37 of 38 people found the following review helpful
A legendary album is now twice as great with bonus tracks,
This review is from: At San Quentin [The Complete 1969 Concert] (Audio CD)
The 1969 live album "At San Quentin" is unquestionably the definitive recording of Johnny Cash during his "wild" years, although I have to admit a personal preference for the songs and performances captured the year before on "At Folsom Prison." That album had made Cash a recognizable star even to people who did not listen to Country music and "At San Quentin" catapulted him to the highest level as a recording artist. What remains constant is Cash's ability to feed off of his captive audience. When he plays to these prisoners you do not doubt for a second that he is one of them, a larger than life outlaw, even though the only time he spent behind bars was in a drunk tank. Cash is clearly on the edge as he rips his way through jailhouse ballads ("Starkville City Jail," "San Quentin"), rockabilly songs ("Big River"), and old hits ("I Walk the Line," "Ring of Fire"). But it is when Cash sings "A Boy Named Sue," a song written by Shel Silverstein, that he shows his absolutely mastery (the rest of us were just shocked by a hit record with a "bleep" on it).

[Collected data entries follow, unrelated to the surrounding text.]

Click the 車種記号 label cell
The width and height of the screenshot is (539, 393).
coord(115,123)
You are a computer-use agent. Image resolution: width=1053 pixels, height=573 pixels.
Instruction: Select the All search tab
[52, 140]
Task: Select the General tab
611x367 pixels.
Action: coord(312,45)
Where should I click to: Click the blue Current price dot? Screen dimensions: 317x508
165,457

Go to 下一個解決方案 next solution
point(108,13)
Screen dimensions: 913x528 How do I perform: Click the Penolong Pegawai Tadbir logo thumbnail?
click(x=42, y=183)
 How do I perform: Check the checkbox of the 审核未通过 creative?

This was a legendary album for decades and now this 2000 reissue literally doubles its length, from nine to eighteen tracks providing, as the cover proudly proclaims, the complete February 1969 concert. One of the "new" tracks is the other hit single that came off the album, "Daddy Sang Bass." But it is still totally amazing that you can take a definitive album by a major figure in modern American music and make it twice as long (imagine that being the case with any other great album from "Sgt. Pepper" to "Nevermind"; it blows your mind). There are a handful of albums that you should be checking out, if you do not already own them, to appreciate the Man in Black and his music and "At San Quentin" has to be one of the fingers you would tick off on the first hand you used. Johnny Cash, with his resonant baritone and distinctive sound, was one of the most imposing figures in country music in our lifetime and it is nice to know that when he died this past week that he was appreciated by even the most recent generation of music lovers.